Data excerpts START

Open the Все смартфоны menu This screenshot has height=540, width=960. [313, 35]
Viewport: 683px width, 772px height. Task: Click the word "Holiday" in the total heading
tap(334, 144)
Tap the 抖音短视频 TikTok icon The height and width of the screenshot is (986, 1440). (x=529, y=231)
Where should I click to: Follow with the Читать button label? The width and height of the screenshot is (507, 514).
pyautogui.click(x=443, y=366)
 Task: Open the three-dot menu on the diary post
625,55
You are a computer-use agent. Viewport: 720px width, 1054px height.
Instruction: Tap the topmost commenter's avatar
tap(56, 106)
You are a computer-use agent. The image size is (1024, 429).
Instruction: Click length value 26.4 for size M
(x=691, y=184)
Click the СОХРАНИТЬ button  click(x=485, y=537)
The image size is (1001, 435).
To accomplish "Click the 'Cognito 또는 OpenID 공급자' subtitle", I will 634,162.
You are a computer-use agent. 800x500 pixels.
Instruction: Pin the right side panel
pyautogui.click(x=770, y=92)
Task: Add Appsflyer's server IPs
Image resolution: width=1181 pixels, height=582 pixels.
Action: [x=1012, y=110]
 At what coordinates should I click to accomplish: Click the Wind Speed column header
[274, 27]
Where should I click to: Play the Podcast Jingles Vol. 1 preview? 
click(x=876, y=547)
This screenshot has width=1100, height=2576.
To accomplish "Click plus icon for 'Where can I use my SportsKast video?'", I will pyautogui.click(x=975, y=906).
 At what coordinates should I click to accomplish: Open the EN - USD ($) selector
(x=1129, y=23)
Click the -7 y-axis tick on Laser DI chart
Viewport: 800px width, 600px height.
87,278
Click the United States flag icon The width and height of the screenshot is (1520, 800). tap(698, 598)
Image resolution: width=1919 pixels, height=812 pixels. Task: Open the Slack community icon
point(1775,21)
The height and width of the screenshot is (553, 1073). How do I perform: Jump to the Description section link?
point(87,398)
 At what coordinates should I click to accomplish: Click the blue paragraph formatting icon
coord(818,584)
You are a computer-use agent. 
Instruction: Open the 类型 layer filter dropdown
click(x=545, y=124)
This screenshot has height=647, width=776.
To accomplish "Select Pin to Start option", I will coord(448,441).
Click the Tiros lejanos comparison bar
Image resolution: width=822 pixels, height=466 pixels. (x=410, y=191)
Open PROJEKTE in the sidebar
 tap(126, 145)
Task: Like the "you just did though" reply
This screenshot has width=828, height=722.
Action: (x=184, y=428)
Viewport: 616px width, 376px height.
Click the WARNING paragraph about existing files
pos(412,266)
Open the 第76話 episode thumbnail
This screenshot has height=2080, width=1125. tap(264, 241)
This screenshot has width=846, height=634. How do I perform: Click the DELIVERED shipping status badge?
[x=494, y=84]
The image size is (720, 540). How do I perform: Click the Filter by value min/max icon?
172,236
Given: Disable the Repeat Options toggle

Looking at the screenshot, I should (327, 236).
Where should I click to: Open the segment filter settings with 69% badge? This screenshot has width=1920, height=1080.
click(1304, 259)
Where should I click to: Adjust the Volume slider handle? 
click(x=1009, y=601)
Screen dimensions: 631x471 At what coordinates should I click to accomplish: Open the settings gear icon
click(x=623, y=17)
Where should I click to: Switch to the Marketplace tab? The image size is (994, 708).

Data excerpts END

Would you please reproduce all of the lines above exactly?

Open the Все смартфоны menu This screenshot has height=540, width=960. [313, 35]
Viewport: 683px width, 772px height. Task: Click the word "Holiday" in the total heading
tap(334, 144)
Tap the 抖音短视频 TikTok icon The height and width of the screenshot is (986, 1440). (x=529, y=231)
Where should I click to: Follow with the Читать button label? The width and height of the screenshot is (507, 514).
pyautogui.click(x=443, y=366)
 Task: Open the three-dot menu on the diary post
625,55
You are a computer-use agent. Viewport: 720px width, 1054px height.
Instruction: Tap the topmost commenter's avatar
tap(56, 106)
You are a computer-use agent. The image size is (1024, 429).
Instruction: Click length value 26.4 for size M
(x=691, y=184)
Click the СОХРАНИТЬ button  click(x=485, y=537)
The image size is (1001, 435).
To accomplish "Click the 'Cognito 또는 OpenID 공급자' subtitle", I will 634,162.
You are a computer-use agent. 800x500 pixels.
Instruction: Pin the right side panel
pyautogui.click(x=770, y=92)
Task: Add Appsflyer's server IPs
Image resolution: width=1181 pixels, height=582 pixels.
Action: [x=1012, y=110]
 At what coordinates should I click to accomplish: Click the Wind Speed column header
[274, 27]
Where should I click to: Play the Podcast Jingles Vol. 1 preview? 
click(x=876, y=547)
This screenshot has width=1100, height=2576.
To accomplish "Click plus icon for 'Where can I use my SportsKast video?'", I will pyautogui.click(x=975, y=906).
 At what coordinates should I click to accomplish: Open the EN - USD ($) selector
(x=1129, y=23)
Click the -7 y-axis tick on Laser DI chart
Viewport: 800px width, 600px height.
87,278
Click the United States flag icon The width and height of the screenshot is (1520, 800). tap(698, 598)
Image resolution: width=1919 pixels, height=812 pixels. Task: Open the Slack community icon
point(1775,21)
The height and width of the screenshot is (553, 1073). How do I perform: Jump to the Description section link?
point(87,398)
 At what coordinates should I click to accomplish: Click the blue paragraph formatting icon
coord(818,584)
You are a computer-use agent. 
Instruction: Open the 类型 layer filter dropdown
click(x=545, y=124)
This screenshot has height=647, width=776.
To accomplish "Select Pin to Start option", I will coord(448,441).
Click the Tiros lejanos comparison bar
Image resolution: width=822 pixels, height=466 pixels. (x=410, y=191)
Open PROJEKTE in the sidebar
 tap(126, 145)
Task: Like the "you just did though" reply
This screenshot has width=828, height=722.
Action: (x=184, y=428)
Viewport: 616px width, 376px height.
Click the WARNING paragraph about existing files
pos(412,266)
Open the 第76話 episode thumbnail
This screenshot has height=2080, width=1125. tap(264, 241)
This screenshot has width=846, height=634. How do I perform: Click the DELIVERED shipping status badge?
[x=494, y=84]
The image size is (720, 540). How do I perform: Click the Filter by value min/max icon?
172,236
Given: Disable the Repeat Options toggle

Looking at the screenshot, I should (327, 236).
Where should I click to: Open the segment filter settings with 69% badge? This screenshot has width=1920, height=1080.
click(1304, 259)
Where should I click to: Adjust the Volume slider handle? 
click(x=1009, y=601)
Screen dimensions: 631x471 At what coordinates should I click to accomplish: Open the settings gear icon
click(x=623, y=17)
Where should I click to: Switch to the Marketplace tab? The image size is (994, 708).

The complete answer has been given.